## Problem details
From the first line to the last, retype the records exactly without their images.

## Data provided
# # #

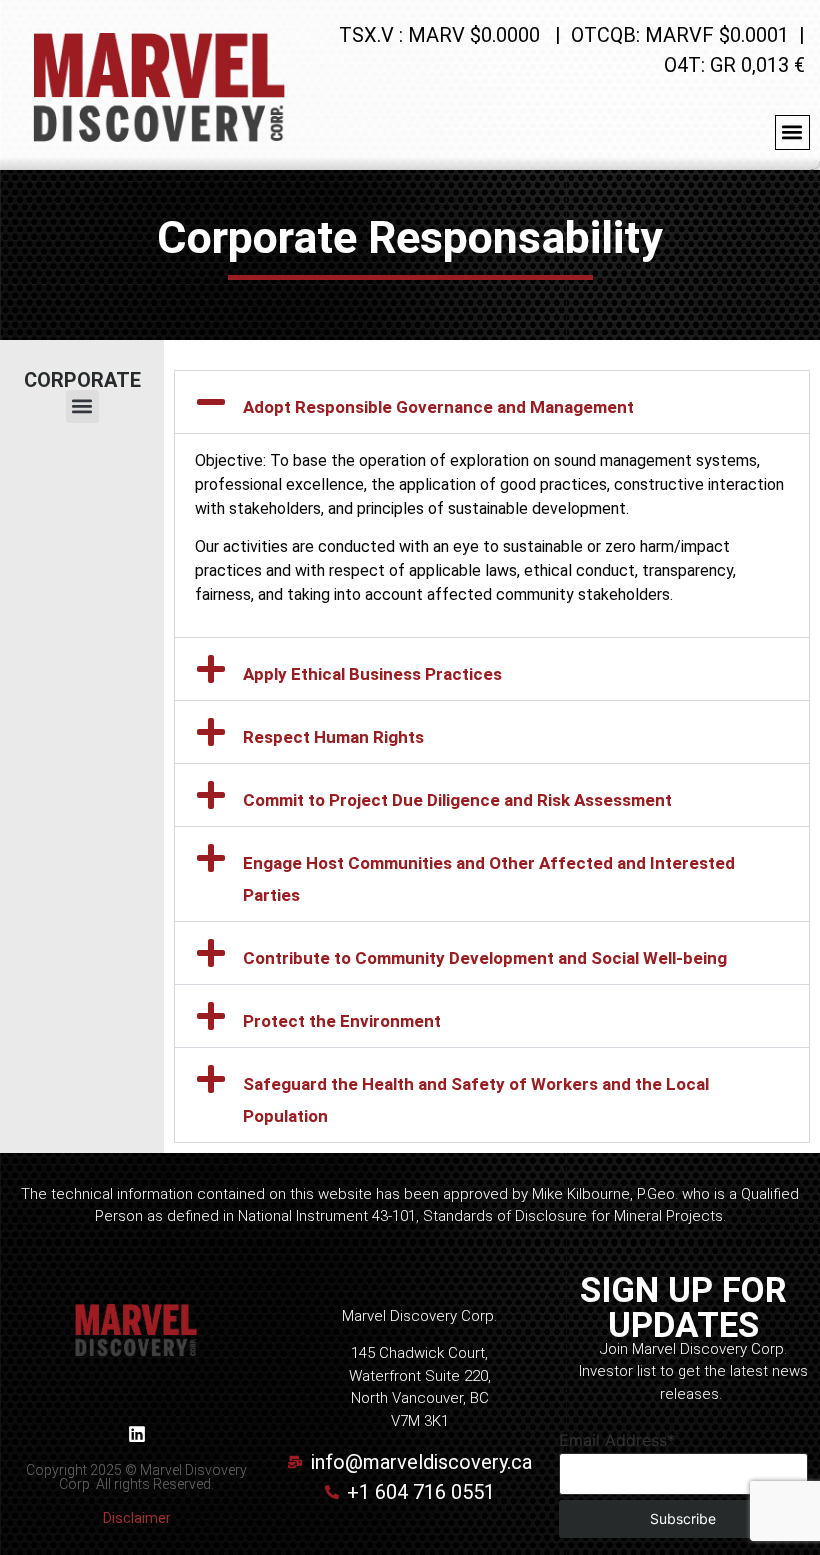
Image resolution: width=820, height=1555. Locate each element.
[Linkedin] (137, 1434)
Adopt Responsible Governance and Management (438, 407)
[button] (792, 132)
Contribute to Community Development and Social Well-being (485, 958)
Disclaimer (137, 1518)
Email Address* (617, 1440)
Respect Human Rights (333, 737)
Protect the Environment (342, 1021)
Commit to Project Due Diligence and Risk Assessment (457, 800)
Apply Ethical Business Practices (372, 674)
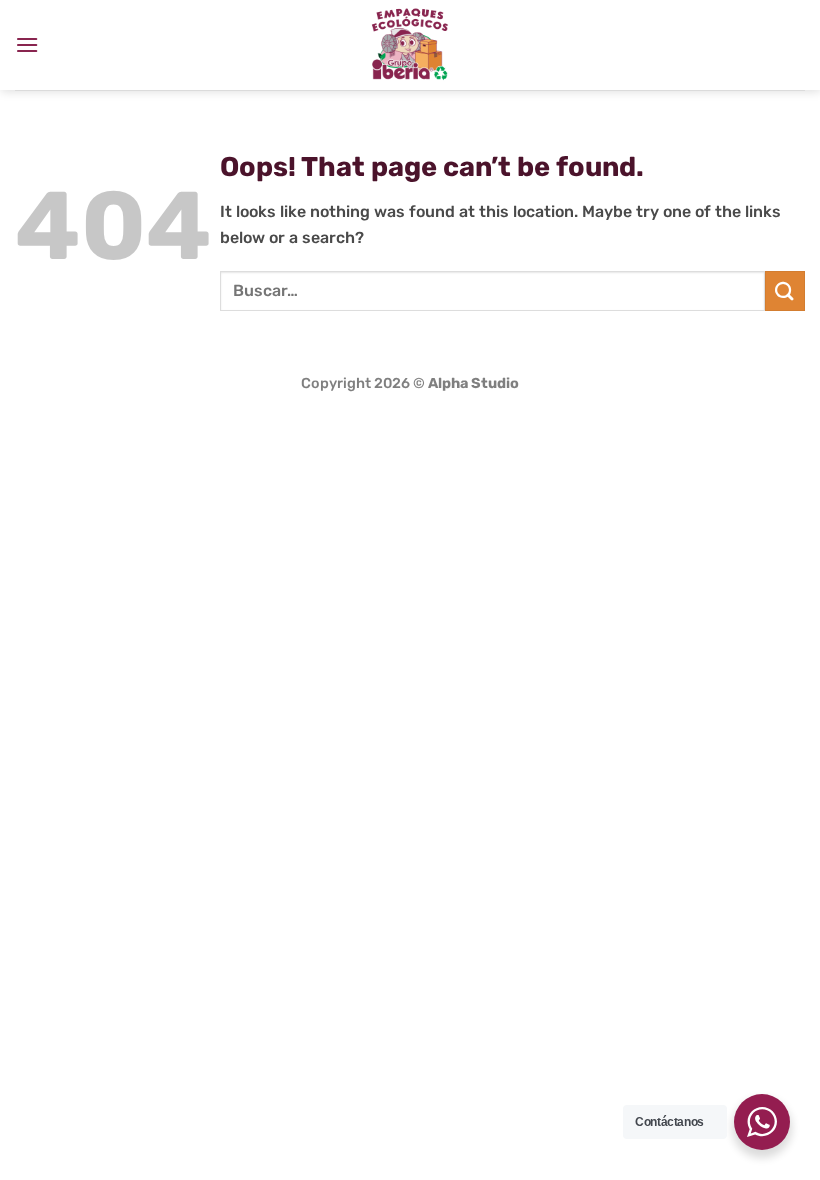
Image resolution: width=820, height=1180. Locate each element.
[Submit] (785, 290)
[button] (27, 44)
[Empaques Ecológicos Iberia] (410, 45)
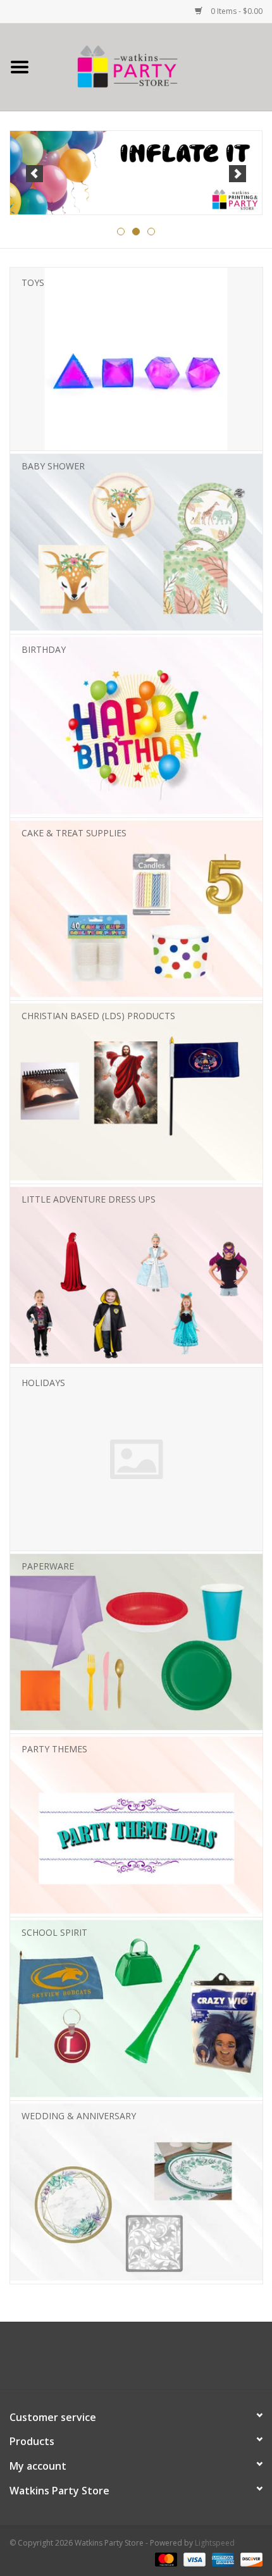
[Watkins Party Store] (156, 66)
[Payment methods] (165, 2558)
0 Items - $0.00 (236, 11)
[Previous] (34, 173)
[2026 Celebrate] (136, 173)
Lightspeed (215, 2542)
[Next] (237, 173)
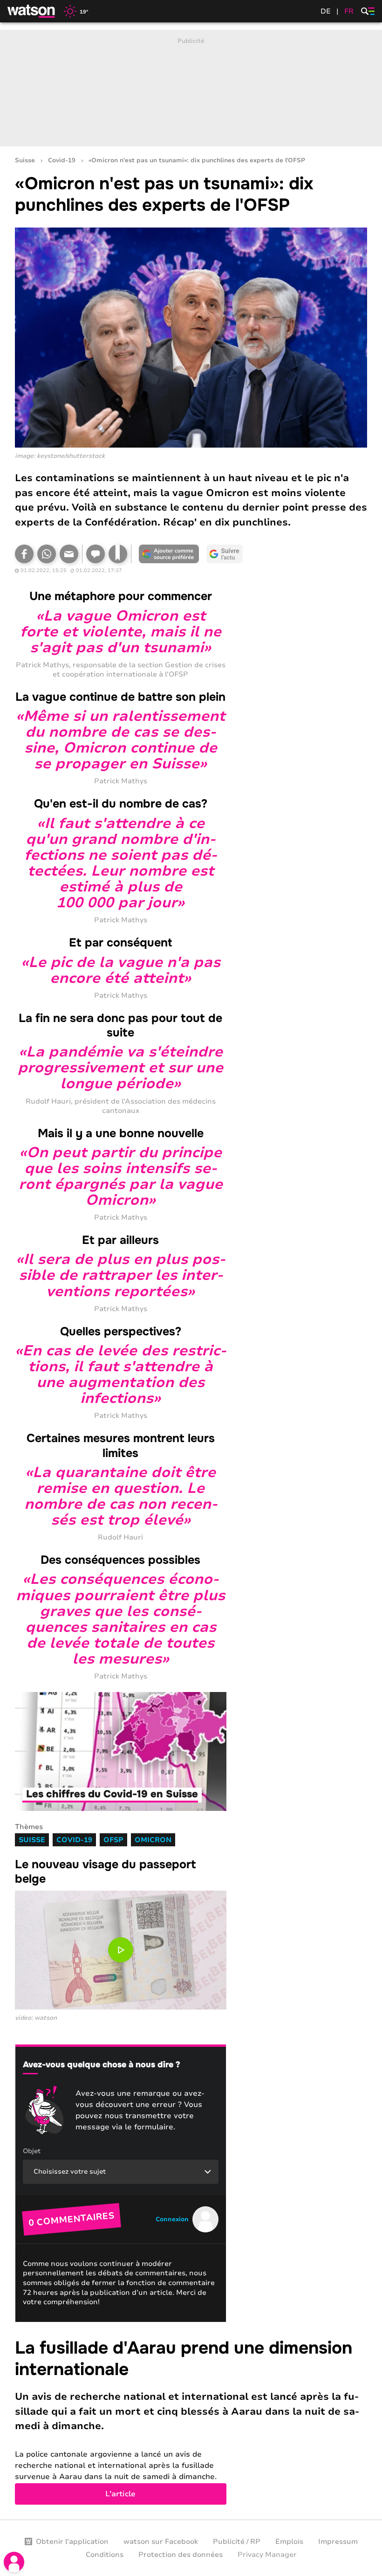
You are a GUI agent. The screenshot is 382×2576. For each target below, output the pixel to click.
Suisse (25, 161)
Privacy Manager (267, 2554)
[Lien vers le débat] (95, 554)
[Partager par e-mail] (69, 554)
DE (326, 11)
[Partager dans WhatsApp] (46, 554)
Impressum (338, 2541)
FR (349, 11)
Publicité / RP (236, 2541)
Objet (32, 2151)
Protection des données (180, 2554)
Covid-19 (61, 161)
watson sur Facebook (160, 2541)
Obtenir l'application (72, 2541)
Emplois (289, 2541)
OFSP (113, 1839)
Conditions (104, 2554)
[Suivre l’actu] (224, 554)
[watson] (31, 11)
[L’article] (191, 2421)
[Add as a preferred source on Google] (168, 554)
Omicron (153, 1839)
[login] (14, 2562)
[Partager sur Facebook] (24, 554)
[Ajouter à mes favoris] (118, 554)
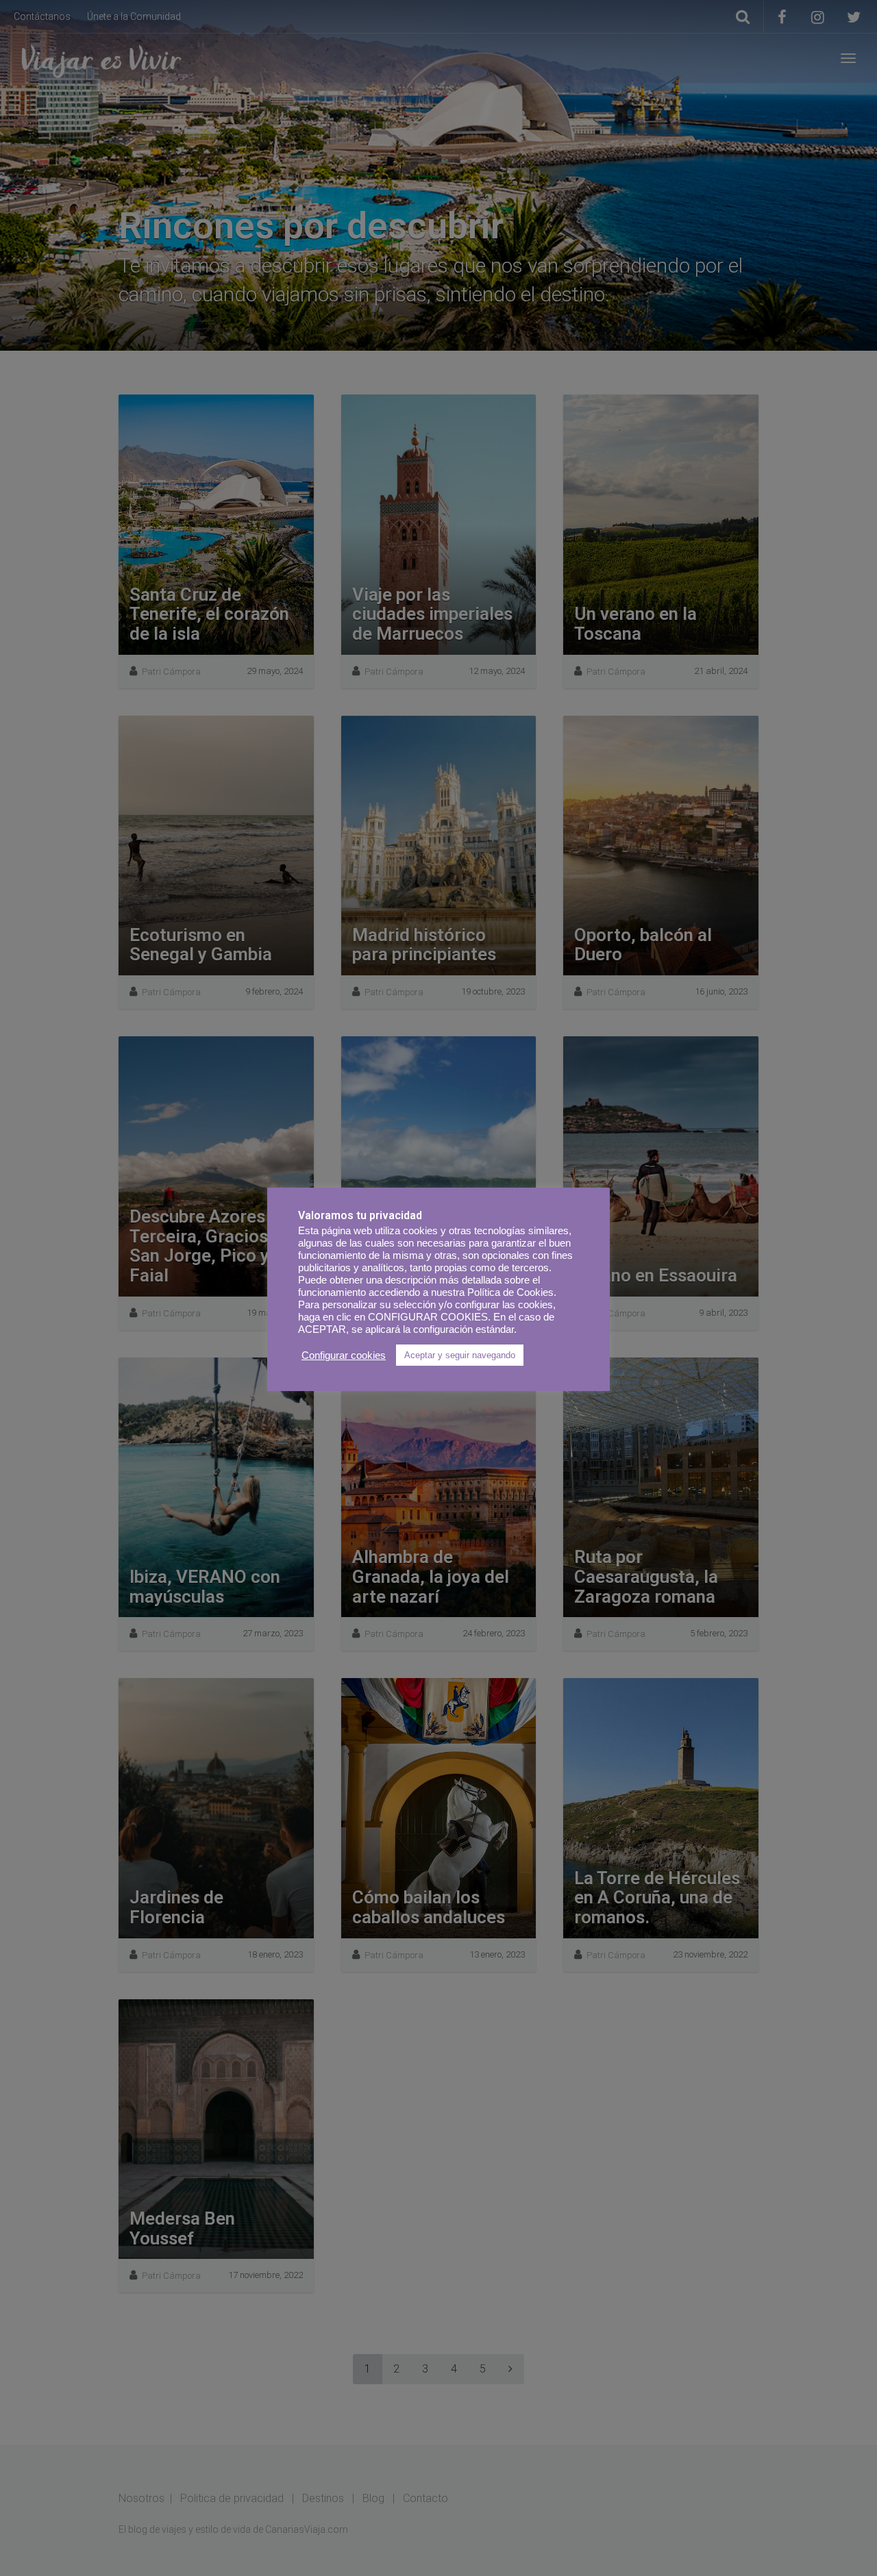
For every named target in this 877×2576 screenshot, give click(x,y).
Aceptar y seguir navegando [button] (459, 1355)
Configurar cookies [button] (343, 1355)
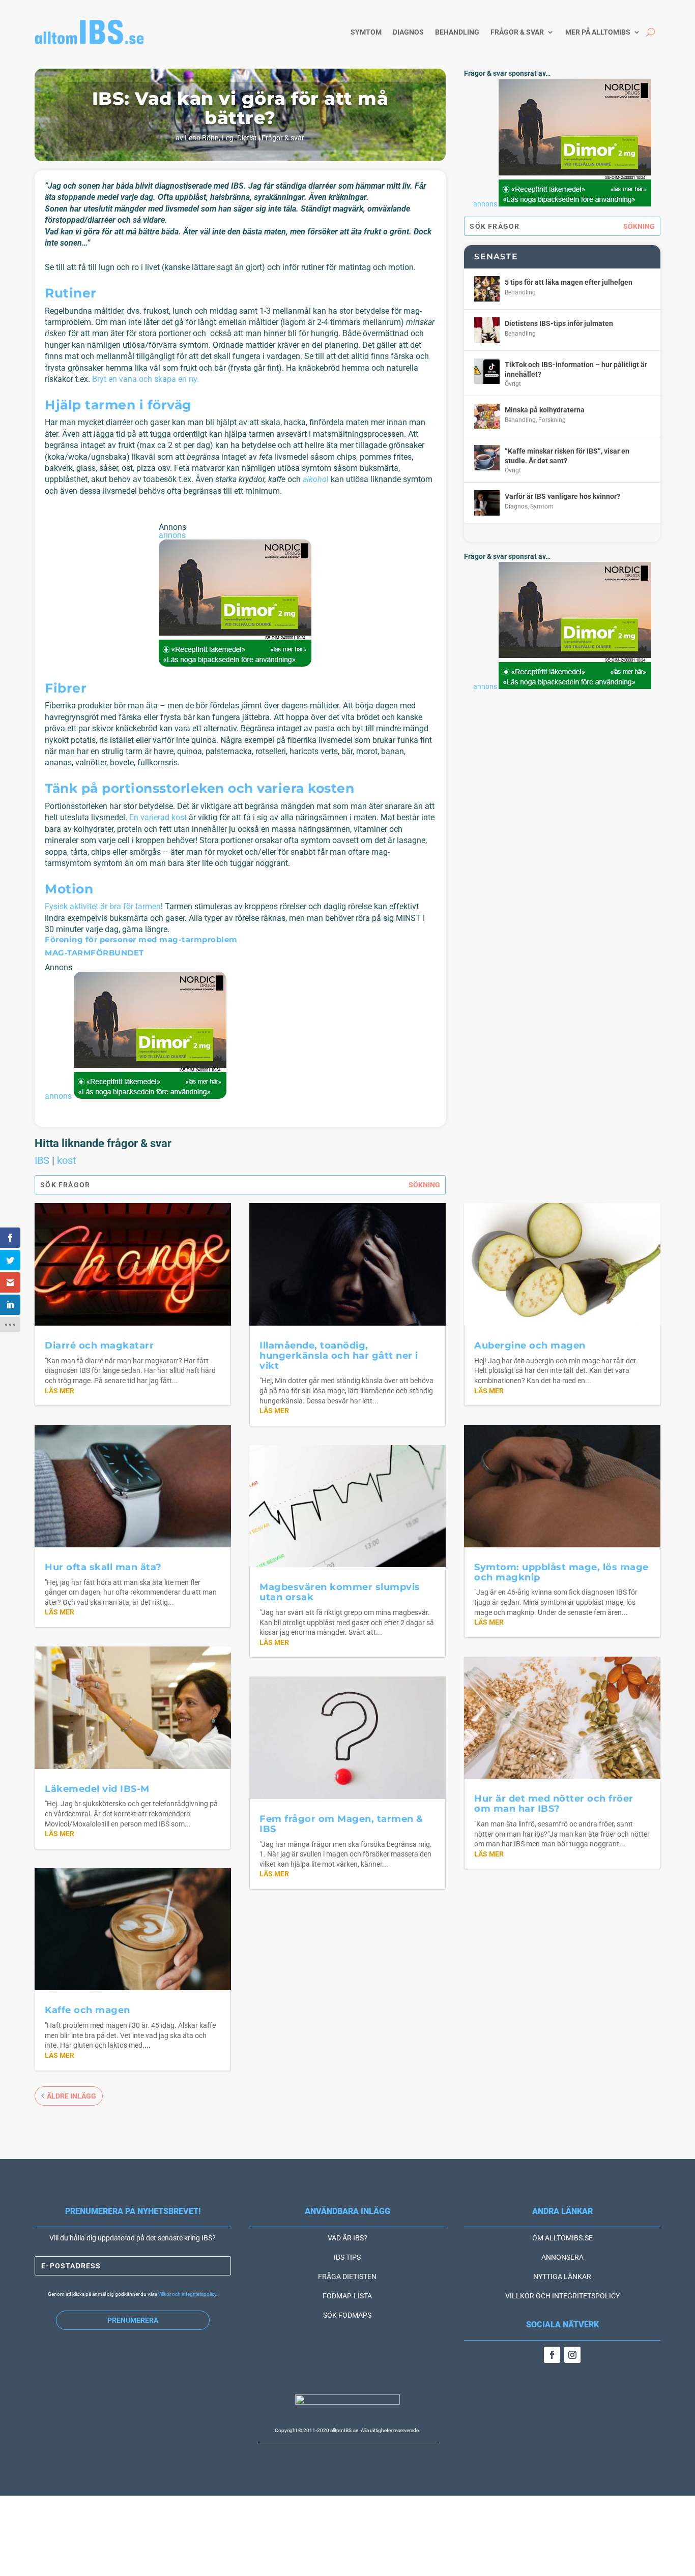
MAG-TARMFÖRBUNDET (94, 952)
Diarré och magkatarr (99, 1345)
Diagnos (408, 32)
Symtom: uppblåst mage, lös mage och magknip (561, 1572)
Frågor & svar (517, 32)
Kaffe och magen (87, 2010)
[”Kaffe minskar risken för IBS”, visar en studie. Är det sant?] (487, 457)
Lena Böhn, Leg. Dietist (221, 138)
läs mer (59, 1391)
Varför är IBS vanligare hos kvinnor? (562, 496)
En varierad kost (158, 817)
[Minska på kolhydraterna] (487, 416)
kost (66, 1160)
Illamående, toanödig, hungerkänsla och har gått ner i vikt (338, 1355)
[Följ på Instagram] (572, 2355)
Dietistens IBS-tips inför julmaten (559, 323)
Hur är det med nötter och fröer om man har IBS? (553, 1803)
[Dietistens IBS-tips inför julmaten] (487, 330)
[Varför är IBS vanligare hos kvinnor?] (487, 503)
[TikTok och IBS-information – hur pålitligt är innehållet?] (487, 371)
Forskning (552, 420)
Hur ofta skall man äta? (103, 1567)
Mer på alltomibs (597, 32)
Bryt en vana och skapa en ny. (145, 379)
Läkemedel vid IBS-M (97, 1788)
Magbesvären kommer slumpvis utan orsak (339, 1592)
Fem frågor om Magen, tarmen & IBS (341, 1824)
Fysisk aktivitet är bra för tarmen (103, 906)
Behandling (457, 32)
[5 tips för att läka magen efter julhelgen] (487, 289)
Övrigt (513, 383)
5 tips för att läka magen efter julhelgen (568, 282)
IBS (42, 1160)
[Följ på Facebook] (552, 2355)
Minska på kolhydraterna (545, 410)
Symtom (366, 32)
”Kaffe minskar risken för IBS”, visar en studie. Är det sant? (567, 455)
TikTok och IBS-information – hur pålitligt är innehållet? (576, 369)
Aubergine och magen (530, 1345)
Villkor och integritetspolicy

# # #

## Result
Image resolution: width=820, height=1555. Locate each element.
[Linkedin] (137, 1434)
Adopt Responsible Governance and Management (438, 407)
[button] (792, 132)
Contribute to Community Development and Social Well-being (485, 958)
Disclaimer (137, 1518)
Email Address* (617, 1440)
Respect Human Rights (333, 737)
Protect the Environment (342, 1021)
Commit to Project Due Diligence and Risk Assessment (457, 800)
Apply Ethical Business Practices (372, 674)
Image resolution: width=820, height=1180. Locate each element.
[Submit] (785, 290)
[button] (27, 44)
[Empaques Ecológicos Iberia] (410, 45)
[Watkins Party Store] (156, 66)
[Payment methods] (165, 2558)
0 Items - $0.00 (236, 11)
[Previous] (34, 173)
[2026 Celebrate] (136, 173)
Lightspeed (215, 2542)
[Next] (237, 173)
You are a GUI agent. The screenshot is 382×2576. For each target below, output the pixel to click.
Suisse (25, 161)
Privacy Manager (267, 2554)
[Lien vers le débat] (95, 554)
[Partager par e-mail] (69, 554)
DE (326, 11)
[Partager dans WhatsApp] (46, 554)
Impressum (338, 2541)
FR (349, 11)
Publicité / RP (236, 2541)
Objet (32, 2151)
Protection des données (180, 2554)
Covid-19 (61, 161)
watson sur Facebook (160, 2541)
Obtenir l'application (72, 2541)
Emplois (289, 2541)
OFSP (113, 1839)
Conditions (104, 2554)
[Suivre l’actu] (224, 554)
[watson] (31, 11)
[L’article] (191, 2421)
[Add as a preferred source on Google] (168, 554)
Omicron (153, 1839)
[login] (14, 2562)
[Partager sur Facebook] (24, 554)
[Ajouter à mes favoris] (118, 554)
For every named target in this 877×2576 screenshot, give click(x,y).
Aceptar y seguir navegando [button] (459, 1355)
Configurar cookies [button] (343, 1355)
MAG-TARMFÖRBUNDET (94, 952)
Diarré och magkatarr (99, 1345)
Diagnos (408, 32)
Symtom: uppblåst mage, lös mage och magknip (561, 1572)
Frågor & svar (517, 32)
Kaffe och magen (87, 2010)
[”Kaffe minskar risken för IBS”, visar en studie. Är det sant?] (487, 457)
Lena Böhn, Leg. Dietist (221, 138)
läs mer (59, 1391)
Varför är IBS vanligare hos kvinnor? (562, 496)
En varierad kost (158, 817)
[Minska på kolhydraterna] (487, 416)
kost (66, 1160)
Illamående, toanödig, hungerkänsla och har gått ner i vikt (338, 1355)
[Följ på Instagram] (572, 2355)
Dietistens IBS-tips inför julmaten (559, 323)
Hur är det med nötter och fröer om man har IBS? (553, 1803)
[Dietistens IBS-tips inför julmaten] (487, 330)
[Varför är IBS vanligare hos kvinnor?] (487, 503)
[TikTok och IBS-information – hur pålitligt är innehållet?] (487, 371)
Forskning (552, 420)
Hur ofta skall man äta? (103, 1567)
Mer på alltomibs (597, 32)
Bryt en vana och skapa en ny. (145, 379)
Läkemedel vid IBS-M (97, 1788)
Magbesvären kommer slumpvis utan orsak (339, 1592)
Fem frågor om Magen, tarmen & IBS (341, 1824)
Fysisk aktivitet är bra för tarmen (103, 906)
Behandling (457, 32)
[5 tips för att läka magen efter julhelgen] (487, 289)
Övrigt (513, 383)
5 tips för att läka magen efter julhelgen (568, 282)
IBS (42, 1160)
[Följ på Facebook] (552, 2355)
Minska på kolhydraterna (545, 410)
Symtom (366, 32)
”Kaffe minskar risken för IBS”, visar en studie. Är det sant? (567, 455)
TikTok och IBS-information – hur pålitligt är innehållet? (576, 369)
Aubergine och magen (530, 1345)
Villkor och integritetspolicy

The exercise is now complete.